Write out exactly the lines below that run from the one containing "عضویت (84, 2309)" through the one containing "بررسی گیربکس AL4 (336, 1941)", both included, with no other lines.

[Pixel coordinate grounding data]
-------
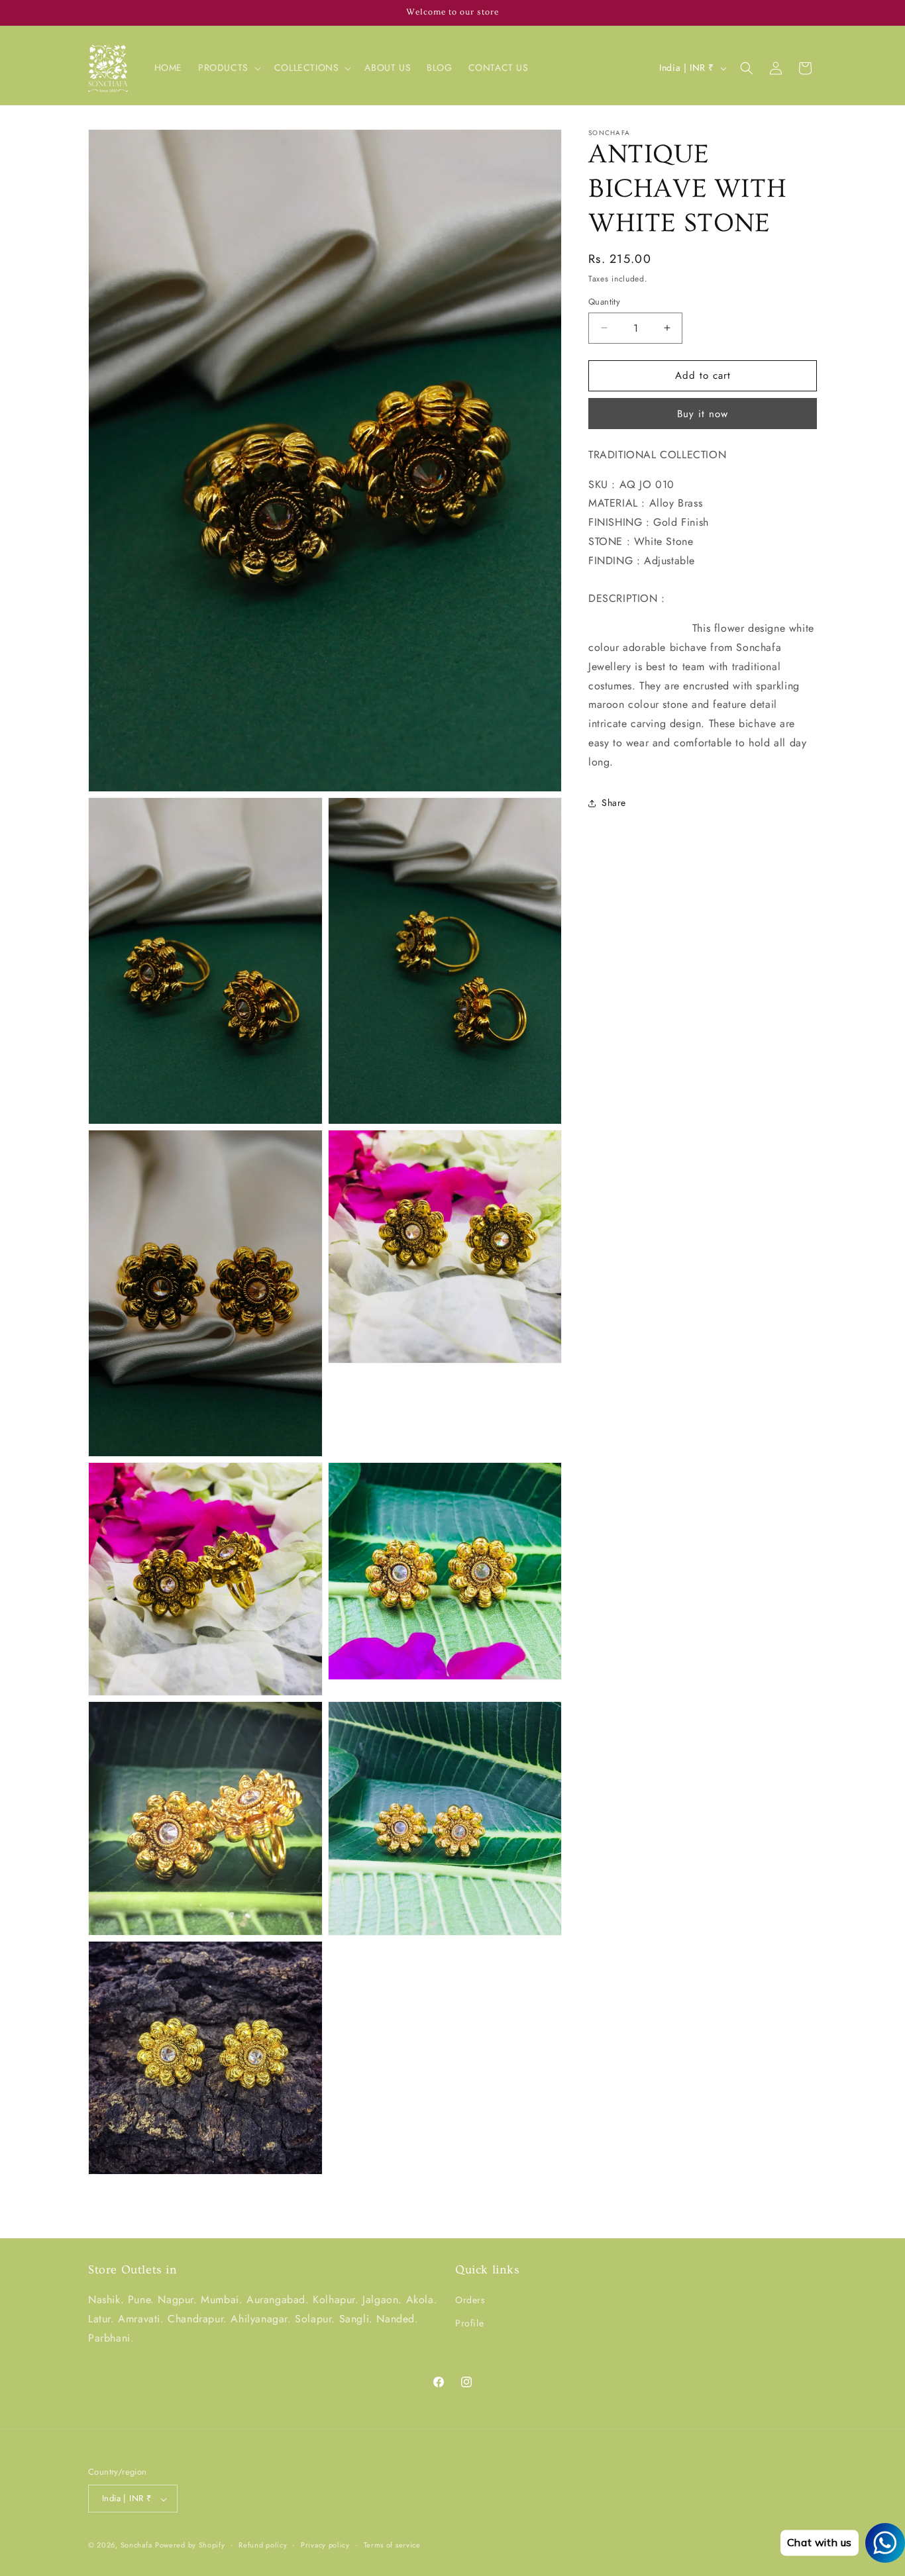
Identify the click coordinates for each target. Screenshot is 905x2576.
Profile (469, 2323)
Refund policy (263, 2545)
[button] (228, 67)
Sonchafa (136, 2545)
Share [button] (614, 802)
-------
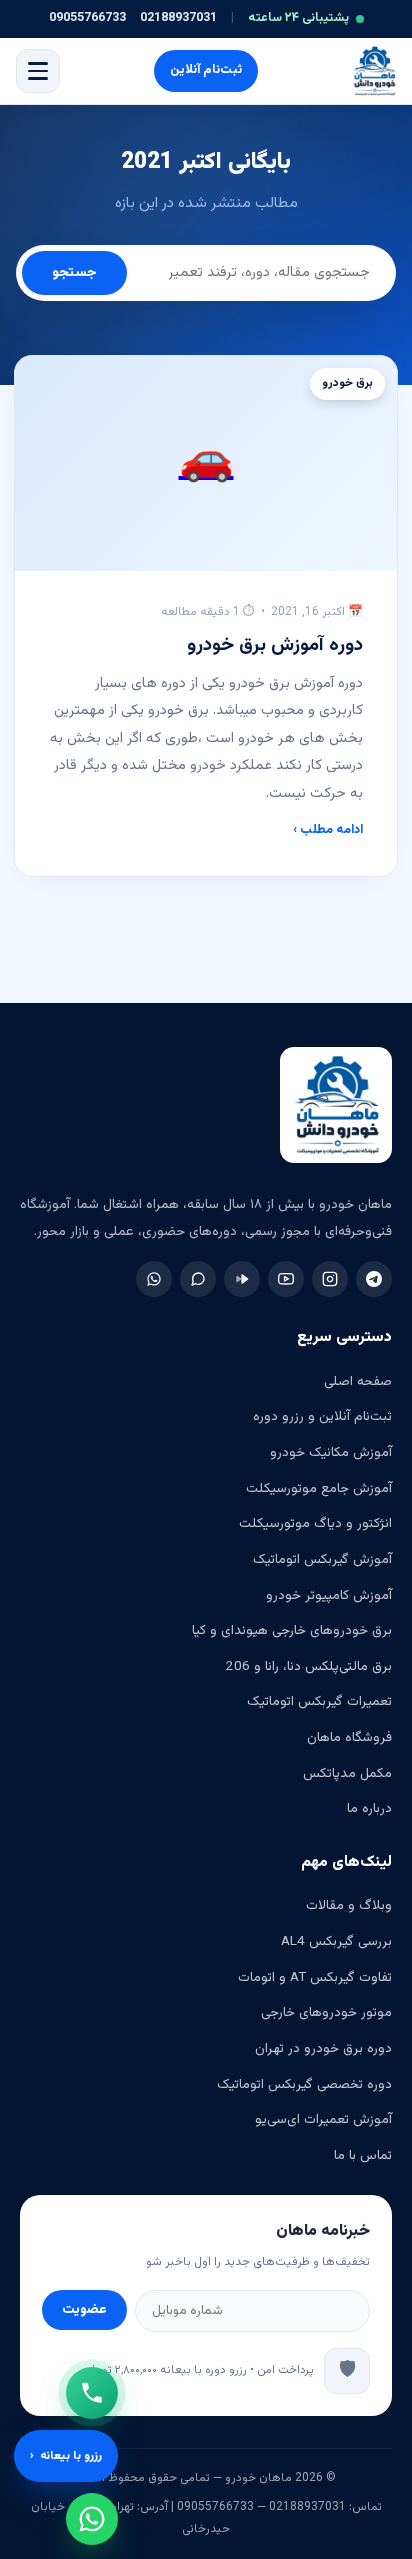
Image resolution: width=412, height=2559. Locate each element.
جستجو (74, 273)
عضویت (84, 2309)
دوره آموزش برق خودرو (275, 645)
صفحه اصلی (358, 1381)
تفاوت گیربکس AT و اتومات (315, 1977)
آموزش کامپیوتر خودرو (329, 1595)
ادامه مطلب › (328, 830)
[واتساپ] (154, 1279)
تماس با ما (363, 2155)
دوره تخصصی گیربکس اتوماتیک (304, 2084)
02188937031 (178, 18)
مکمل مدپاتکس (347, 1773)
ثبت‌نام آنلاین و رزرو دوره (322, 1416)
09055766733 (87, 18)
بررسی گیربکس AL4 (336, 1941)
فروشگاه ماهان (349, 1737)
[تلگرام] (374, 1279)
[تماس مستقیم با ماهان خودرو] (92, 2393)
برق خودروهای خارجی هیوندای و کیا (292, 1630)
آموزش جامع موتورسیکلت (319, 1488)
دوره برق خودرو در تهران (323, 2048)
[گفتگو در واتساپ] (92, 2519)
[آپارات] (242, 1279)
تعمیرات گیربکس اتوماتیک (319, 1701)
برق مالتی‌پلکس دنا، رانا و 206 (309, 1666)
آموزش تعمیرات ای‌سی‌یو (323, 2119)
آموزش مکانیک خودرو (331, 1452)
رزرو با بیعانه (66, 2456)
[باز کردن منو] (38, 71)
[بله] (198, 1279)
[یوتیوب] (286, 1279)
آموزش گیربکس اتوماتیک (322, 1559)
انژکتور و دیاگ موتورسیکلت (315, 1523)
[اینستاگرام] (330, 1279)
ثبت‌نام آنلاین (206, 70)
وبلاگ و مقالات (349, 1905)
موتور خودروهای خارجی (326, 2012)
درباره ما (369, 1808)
-------
- YOUR RESPONSE:
عضویت (84, 2309)
دوره آموزش برق خودرو (275, 645)
صفحه اصلی (358, 1381)
تفاوت گیربکس AT و اتومات (315, 1977)
آموزش کامپیوتر خودرو (329, 1595)
ادامه مطلب › (328, 830)
[واتساپ] (154, 1279)
تماس با ما (363, 2155)
دوره تخصصی گیربکس اتوماتیک (304, 2084)
02188937031 (178, 18)
مکمل مدپاتکس (347, 1773)
ثبت‌نام آنلاین و رزرو دوره (322, 1416)
09055766733 (87, 18)
بررسی گیربکس AL4 (336, 1941)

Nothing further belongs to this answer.